Unless an organization has undergone a transportation effectiveness diagnostic (only one of them had) they honestly had no insight or understanding of their actual transportation costs. As one supply chain manager put it:
“I can’t put a finger on our transportation expense, but I suspect that it’s pretty significant. And when we think about the enormity of that,
where could that go to in terms of cost reductions and efficiencies?”
“In healthcare, our entire business is based upon reacting to data; that’s what we do. So I’m convinced if you provide the right data, we’ll make the right
Transportation isn’t tactical; it’s strategic
There was a lot of discussion about how transportation resides within the operations of the supply chain, but given the breadth of touch points, it should instead move to a strategic initiative at the C-Suite level.
“That’s a really key point because when you get to the heart of it, it’s not just the cost of the actual transportation, but it’s that opportunity cost…. What happens if a case doesn’t occur?”

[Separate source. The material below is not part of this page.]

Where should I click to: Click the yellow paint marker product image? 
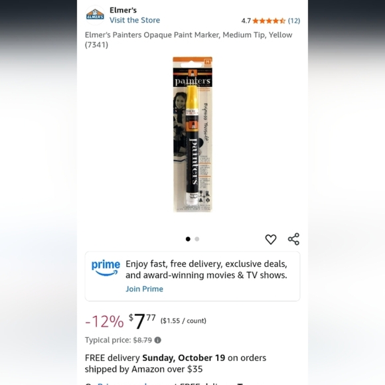(x=193, y=134)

“It’s not just the cost. There’s additional impact that can’t really be calculated in the terms of cost. For example, what happened with the patient and his or her family who have taken time off from work and scheduled all this? What about the physician?”
“And then when we put all that together and take it to the C-Suite, it’s like, ‘Oh my gosh!’ Now you’re talking about something that’s a lot more than just a line item on some expense sheet or profit and loss statement.”
Times have changed
As IDNs continue to grow, the complexity of those organization’s systems are not being well served with outdated transportation solutions.

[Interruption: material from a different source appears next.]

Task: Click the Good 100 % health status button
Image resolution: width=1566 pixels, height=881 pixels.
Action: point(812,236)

“It’s about the lack of elasticity in the systems we have today. We have old systems that are built for point-to-point delivery, yet it’s outside of the hospital walls.”
“Initially we think we can handle everything because we’re small enough. But as it starts to grow, we lose control over that.”
Outsourcing services that are not core competencies
We heard repeatedly that many other areas within IDNs are outsourced (laundry, food service, EMS) because those are not core competencies of a healthcare provider/organization. Yet many employed their own transportation staff and had minimal technology for tracking.
“Making folks aware of healthcare transportation costs is key to controlling this animal. We’ve done a lot of the work ourselves to outsource a lot of services because it’s not core to providing patient care. Let’s apply the same philosophy to transportation, warehousing or whatever it is.”
“The sign out front says XX Health Services; it doesn’t say XX Transportation or XX Business Services. We have to apply the same methodology that we claim to be successful with on the clinical side to our business side.”